TASK TO COMPLETE
Format every line of the rows below as a JSON list of strings, one string per line, skipping blank lines. Leave the pictures out of your answer.

Rows for locating text and elements
........

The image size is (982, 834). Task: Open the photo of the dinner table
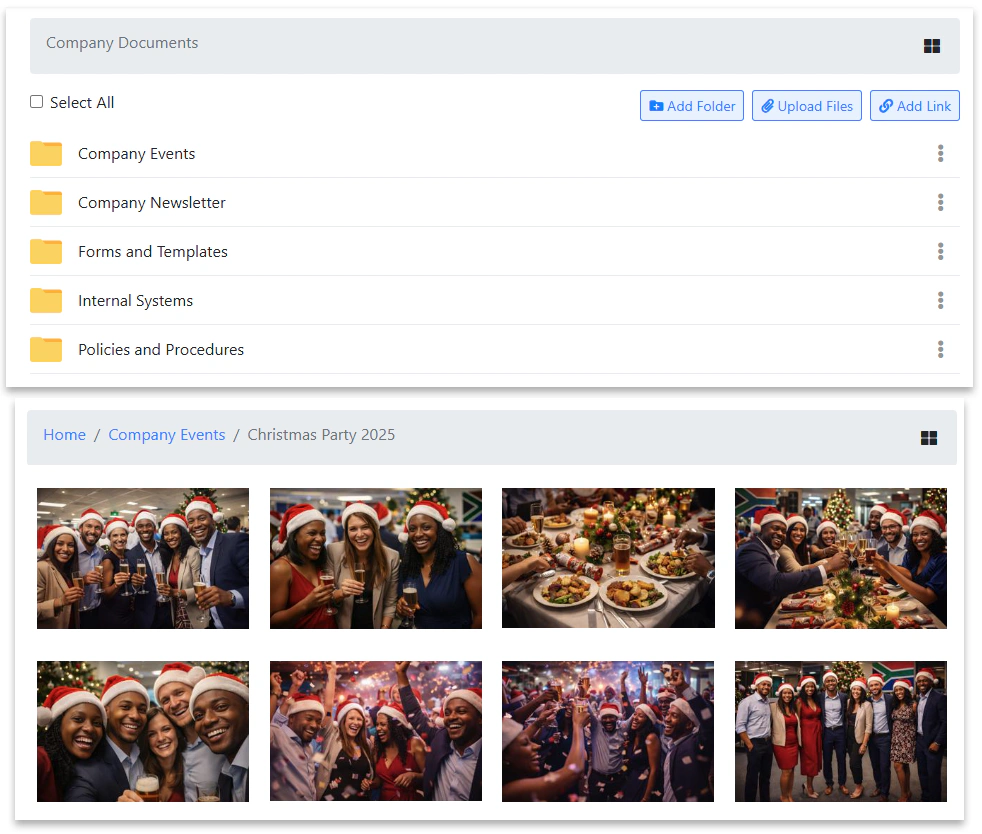coord(608,558)
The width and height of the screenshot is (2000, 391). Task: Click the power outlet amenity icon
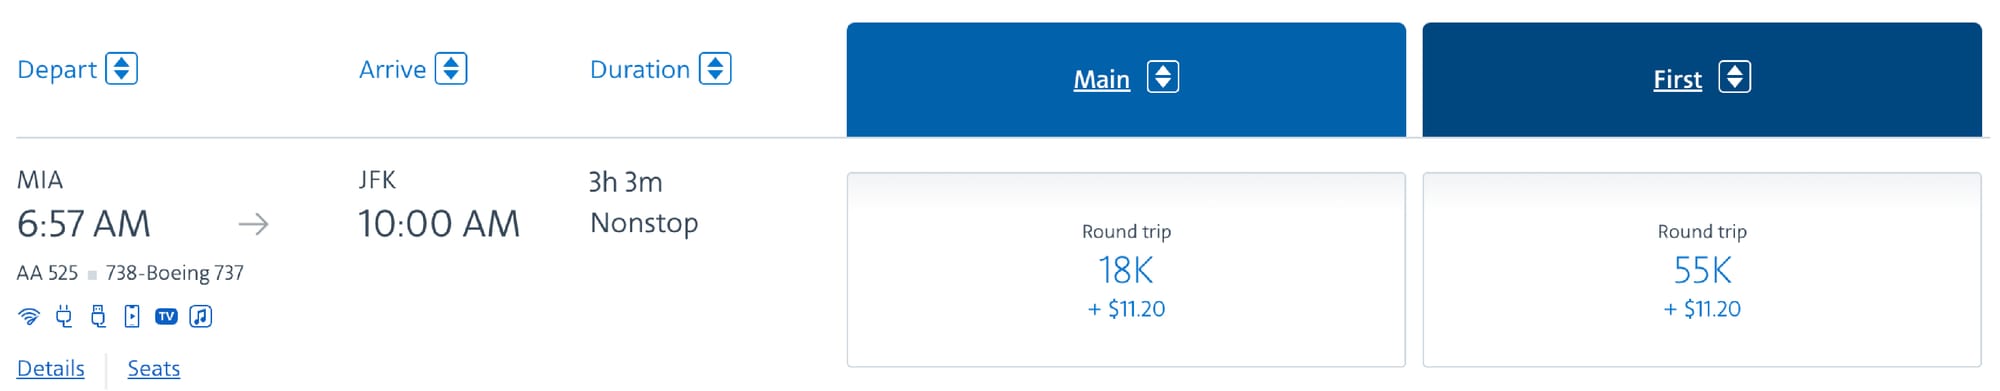pyautogui.click(x=64, y=317)
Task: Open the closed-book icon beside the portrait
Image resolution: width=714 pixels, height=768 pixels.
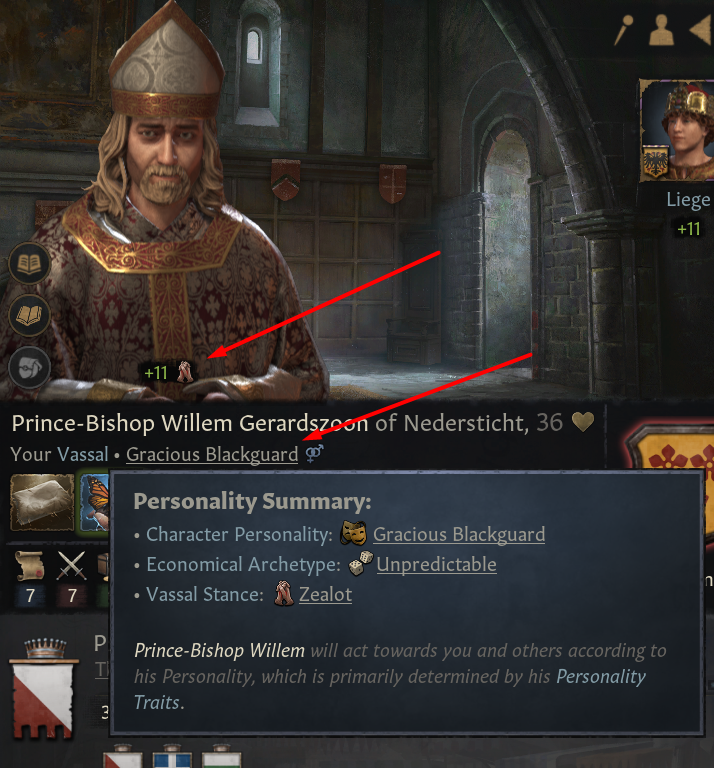Action: point(29,264)
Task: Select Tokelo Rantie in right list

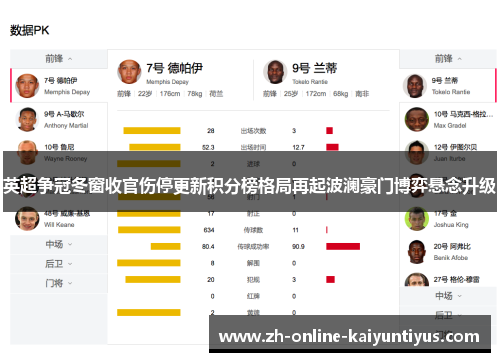Action: (x=448, y=86)
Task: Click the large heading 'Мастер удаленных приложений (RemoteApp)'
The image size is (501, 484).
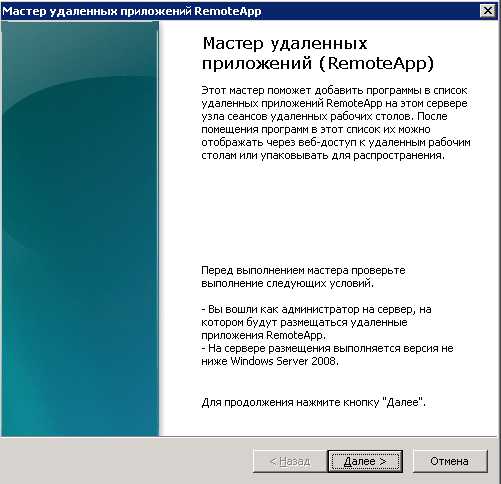Action: [x=318, y=53]
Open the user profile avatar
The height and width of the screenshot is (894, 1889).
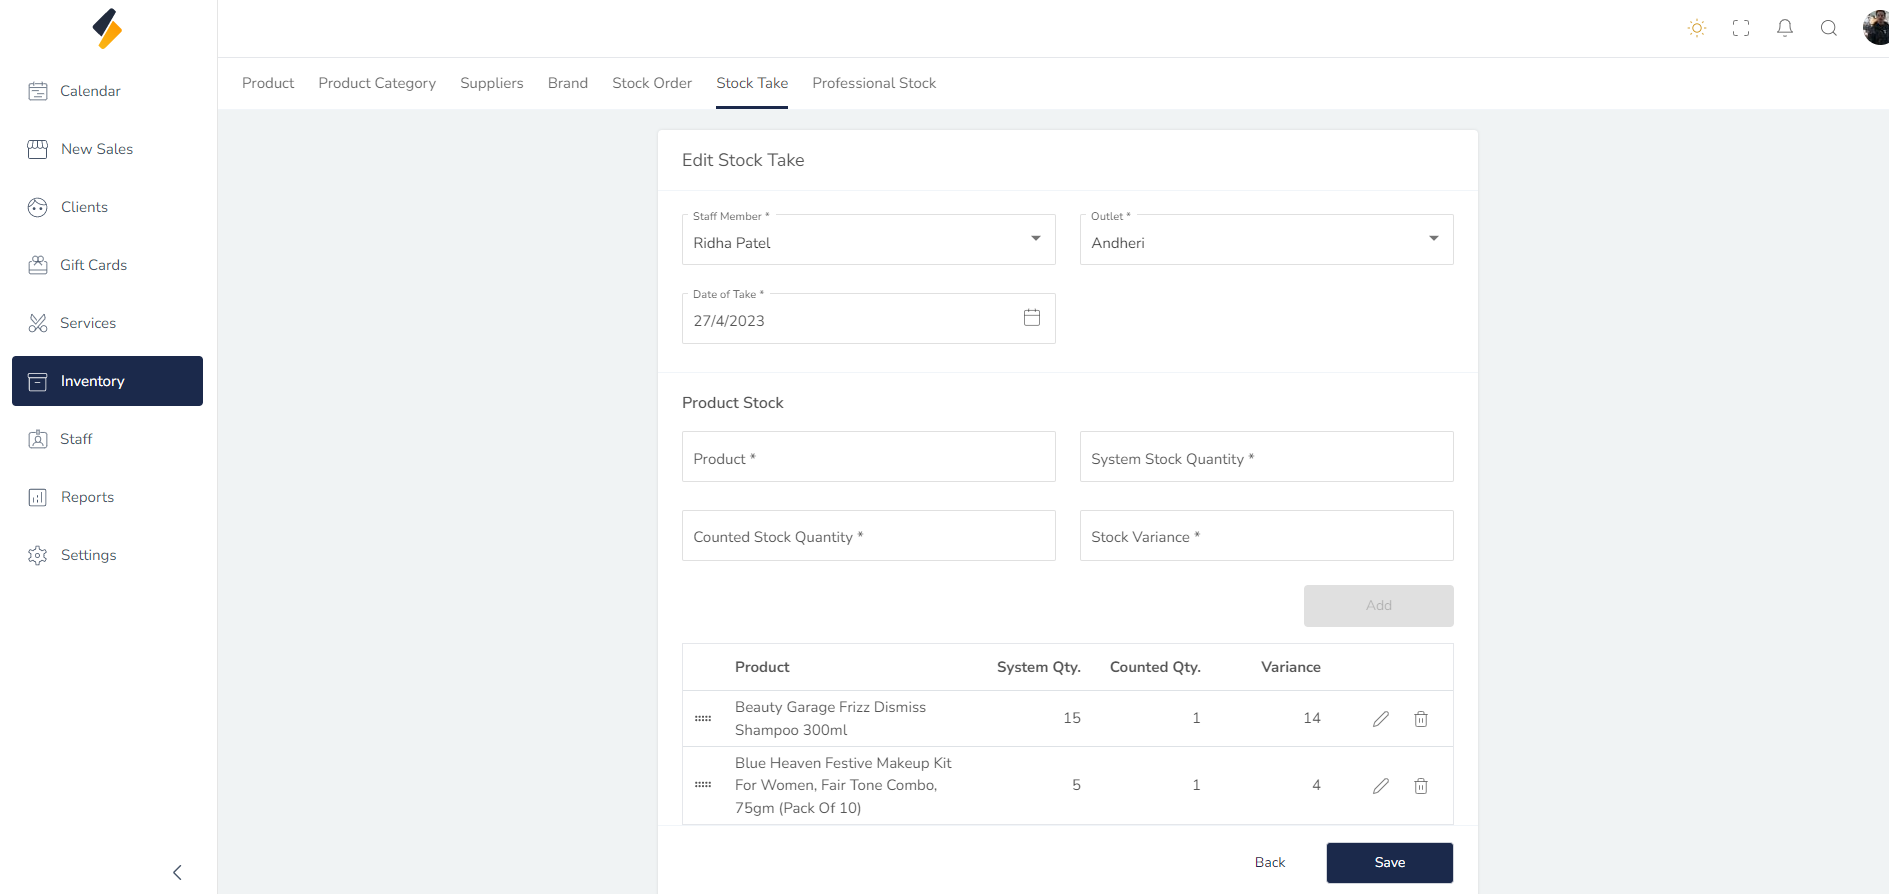click(x=1875, y=28)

........

SOLUTION
[
  "The image size is (982, 834). Task: Open the photo of the dinner table",
  "coord(608,558)",
  "The width and height of the screenshot is (2000, 391). Task: Click the power outlet amenity icon",
  "pyautogui.click(x=64, y=317)",
  "Task: Open the closed-book icon beside the portrait",
  "Image resolution: width=714 pixels, height=768 pixels.",
  "Action: point(29,264)",
  "Task: Select Tokelo Rantie in right list",
  "Action: (x=448, y=86)",
  "Task: Click the large heading 'Мастер удаленных приложений (RemoteApp)'",
  "The image size is (501, 484).",
  "Action: [x=318, y=53]",
  "Open the user profile avatar",
  "The height and width of the screenshot is (894, 1889).",
  "click(x=1875, y=28)"
]